Читать книгу Psychology and Social Sanity - Hugo Münsterberg - Страница 9
IV
ОглавлениеThe situation of the boys seems in many respects different. They are on the aggressive side. There is no danger that by their lack of knowledge they will be lured into a life of humiliation, but the danger of their ruin is more imminent and the risk which parents run with them is far worse. Any hour of reckless fun may bring them a life of cruel suffering. The havoc which venereal diseases bring to the men of all social classes is tremendous. The Report of the Surgeon-General of the Army for 1911 states that with the mean strength of about seventy-three thousand men in the army, the admissions to the hospitals on account of venereal diseases were over thirteen thousand. That is, of any hundred men at least eighteen were ill from sexual infection. The New York County Hospital Society reports two hundred and forty-three thousand cases of venereal disease treated in one year, as compared with forty-one thousand five hundred and eighty-five cases of all other communicable diseases. This horrible sapping of the physical energies of the nation, with the devastating results in the family, with the poisoning of the germs for the next generation, and with the disastrous diseases of brain and spinal cord, is surely the gravest material danger which exists. How small compared with that the thousands of deaths from crime and accidents and wrecks! how insignificant the harvest of human life which any war may reap! And all this can ultimately be avoided, not only by abstinence, but by strict hygiene and rigorous social reorganization. At this moment we have only to ask how much of a change for the better can be expected from a mere sexual education of the boys.

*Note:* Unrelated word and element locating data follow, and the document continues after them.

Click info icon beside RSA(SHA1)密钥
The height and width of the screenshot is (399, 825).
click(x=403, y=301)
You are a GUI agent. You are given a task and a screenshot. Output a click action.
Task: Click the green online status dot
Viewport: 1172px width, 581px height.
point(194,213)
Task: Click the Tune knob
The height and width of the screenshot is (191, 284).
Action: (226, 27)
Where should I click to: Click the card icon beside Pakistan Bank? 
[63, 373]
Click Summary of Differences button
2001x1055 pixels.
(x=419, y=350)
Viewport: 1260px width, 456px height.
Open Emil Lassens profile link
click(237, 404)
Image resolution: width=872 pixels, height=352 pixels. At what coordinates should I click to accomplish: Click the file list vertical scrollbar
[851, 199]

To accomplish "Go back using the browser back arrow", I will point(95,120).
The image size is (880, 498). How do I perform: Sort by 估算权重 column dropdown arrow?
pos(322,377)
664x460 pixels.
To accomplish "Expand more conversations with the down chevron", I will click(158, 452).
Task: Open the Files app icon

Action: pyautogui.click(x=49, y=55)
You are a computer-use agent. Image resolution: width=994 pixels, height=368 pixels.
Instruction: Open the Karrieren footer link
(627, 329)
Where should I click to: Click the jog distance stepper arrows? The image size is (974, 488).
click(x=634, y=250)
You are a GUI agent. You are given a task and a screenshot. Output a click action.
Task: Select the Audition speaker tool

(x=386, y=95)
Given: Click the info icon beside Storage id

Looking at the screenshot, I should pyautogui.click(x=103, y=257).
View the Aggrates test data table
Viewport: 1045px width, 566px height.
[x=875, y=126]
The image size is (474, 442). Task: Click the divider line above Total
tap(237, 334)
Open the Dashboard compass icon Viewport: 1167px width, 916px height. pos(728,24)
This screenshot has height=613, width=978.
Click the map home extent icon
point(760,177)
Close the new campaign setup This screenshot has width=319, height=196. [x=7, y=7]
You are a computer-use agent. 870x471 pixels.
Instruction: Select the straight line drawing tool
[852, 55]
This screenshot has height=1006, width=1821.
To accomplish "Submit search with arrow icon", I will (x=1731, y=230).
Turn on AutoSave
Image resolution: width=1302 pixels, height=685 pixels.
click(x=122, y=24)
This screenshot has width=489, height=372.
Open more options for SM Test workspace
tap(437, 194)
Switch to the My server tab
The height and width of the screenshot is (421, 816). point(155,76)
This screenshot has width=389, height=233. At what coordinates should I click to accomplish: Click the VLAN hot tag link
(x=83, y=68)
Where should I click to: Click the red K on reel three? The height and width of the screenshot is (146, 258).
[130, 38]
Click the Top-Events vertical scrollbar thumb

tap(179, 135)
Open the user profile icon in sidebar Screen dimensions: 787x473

From a psychological point of view, this situation appears much more difficult than that of the girls. All psychological motives speak for a policy of silence in the girls' cases. For the boys, on the other hand, the importance of some hygienic instruction cannot be denied. A knowledge of the disastrous consequences of sexual diseases must have a certain influence for good, and the grave difficulty lies only in the fact that nevertheless all the arguments which speak against the sexual education of the girls hold for the boys, too. The harm to the youthful imagination, the starting of erotic thoughts with sensual excitement in consequence of any kind of sexual instruction must be still greater for the young man than for the young woman, as he is more easily able to satisfy his desires. We must thus undoubtedly expect most evil consequences from the instruction of the boys; and yet we cannot deny the possible advantages. Their hygienic consciousness may be enriched and their moral consciousness tainted by the same hour of well-meant instruction. With the girls an energetic no is the only sane answer; with the boys the social reformer may well hesitate between the no and the yes. The balance between fear and hope may be very even there. Yet, however depressing such a decision may be, the psychologist must acknowledge that even here the loss by frank discussion is greater than the gain.
A serious warning lies in the well-known fact that of all professional students, the young medical men have the worst reputation for their reckless indulgence in an erotic life. They know most, and it is psychologically not surprising that just on that account they are most reckless. The instinctive fear of the half knower has left them; they live in an illusory safety, the danger has become familiar to them, and they deceive themselves with the idea that the particular case is harmless. If the steps to be taken were to be worked out at the writing desk in cool mood and sober deliberation, the knowledge would at least often be a certain help, but when the passionate desire has taken hold of the mind and the organic tension of the irritated body works on the mind, there is no longer a fair fight with those sober reasons. The action of the glands controls the psychophysical reactions, so that the ideas which would lead to opposite response are inhibited. Alcohol and the imitative mood of social gayety may help to dull those hygienic fears, but on the whole the mere sexual longing is sufficient to break down the reminiscence of medical warning. The situation for the boy is then ultimately this: A full knowledge of the chances of disease will start in hours of sexual coolness on the one side a certain resolution to abstain from sexual intercourse, and on the other side a certain intention to use protective means for the prevention of venereal diseases. As soon as the sexual desire awakes, the decision of the first kind will become the less effective, and will be the more easily overrun the more firmly the idea is fixed that such preventive means are at his disposal. At the same time the discussion of all these sexual matters, even with their gruesome background, will force on the mind a stronger engagement with sexual thought than had ever before occurred, and this will find its discharge in an increased sexual tension. On the other hand, this new knowledge of means of safety will greatly increase the playing with danger. Of course it may be said that the education ought not to refer only to sexual hygiene, but that it ought to be a moral education. That, however, is an entirely different story. We shall speak about it; we shall put our faith in it, but at present we are talking of that specific sexual education which is the fad of the day.